Interface changes common to all convolutional layers:
- nb_filter -> filters
- float kernel dimension arguments become a single tuple argument, kernel size. E.g. a legacy call Conv2D(10, 3, 3) becomes Conv2D(10, (3, 3))
- kernel_size can be set to an integer instead of a tuple, e.g. Conv2D(10, 3) is equivalent toConv2D(10, (3, 3)).
- subsample -> strides. Can also be set to an integer.
- border_mode -> padding
- init -> kernel_initializer
- added bias_initializer argument
- W_regularizer -> kernel_regularizer
- b_regularizer -> bias_regularizer
- b_constraint -> bias_constraint
- bias -> use_bias
- dim_ordering -> data_format
- In the SeparableConv2D layers, init is split into depthwise_initializer andpointwise_initializer.
- Added dilation_rate argument in Conv2D and Conv1D.
- 1D convolution kernels are now saved as a 3D tensor (instead of 4D as before).
- 2D and 3D convolution kernels are now saved in format spatial_dims + (input_depth, depth)), even with data_format="channels_first".
Pooling1D
- pool_length -> pool_size
- stride -> strides
- border_mode -> padding
Pooling2D, 3D
- border_mode -> padding
- dim_ordering -> data_format
ZeroPadding layers
The padding argument of the ZeroPadding2D and ZeroPadding3D layers must be a tuple of length 2 and 3 respectively.
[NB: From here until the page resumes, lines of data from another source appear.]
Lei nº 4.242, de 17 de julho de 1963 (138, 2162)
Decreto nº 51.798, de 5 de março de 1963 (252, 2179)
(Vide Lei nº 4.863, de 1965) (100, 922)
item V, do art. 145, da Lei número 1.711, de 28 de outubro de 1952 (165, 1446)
Each entry i contains by how much to pad the spatial dimension i. If it's an integer, symmetric padding is applied. If it's a tuple of integers, asymmetric padding is applied.
Upsampling1D
- length -> size
BatchNormalization
The mode argument of BatchNormalization has been removed; BatchNorm now only supports mode 0 (use batch metrics for feature-wise normalization during training, and use moving metrics for feature-wise normalization during testing).
- beta_init -> beta_initializer
- gamma_init -> gamma_initializer
- added arguments center, scale (booleans, whether to use a beta and gamma respectively)
- added arguments moving_mean_initializer, moving_variance_initializer
- added arguments beta_regularizer, gamma_regularizer
- added arguments beta_constraint, gamma_constraint
- attribute running_mean is renamed moving_mean
- attribute running_std is renamed moving_variance (it is in fact a variance with the current implementation).
ConvLSTM2D
Same changes as for convolutional layers and recurrent layers apply.
PReLU
- init -> alpha_initializer
GaussianNoise
- sigma -> stddev
Recurrent layers
- output_dim -> units
- init -> kernel_initializer
- inner_init -> recurrent_initializer
- added argument bias_initializer
- W_regularizer -> kernel_regularizer
- b_regularizer -> bias_regularizer
- added arguments kernel_constraint, recurrent_constraint, bias_constraint
- dropout_W -> dropout
- dropout_U -> recurrent_dropout
- consume_less -> implementation. String values have been replaced with integers: implementation 0 (default), 1 or 2.
- LSTM only: the argument forget_bias_init has been removed. Instead there is a boolean argument unit_forget_bias, defaulting to True.
Lambda
The Lambda layer now supports a mask argument.
Utilities
Utilities should now be imported from keras.utils rather than from specific submodules (e.g. no more keras.utils.np_utils...).
Backend
random_normal and truncated_normal
- std -> stddev
Misc
- In the backend, set_image_ordering and image_ordering are now set_data_format anddata_format.
- Any arguments (other than nb_epoch) prefixed with nb_ has been renamed to be prefixed with num_ instead. This affects two datasets and one preprocessing utility.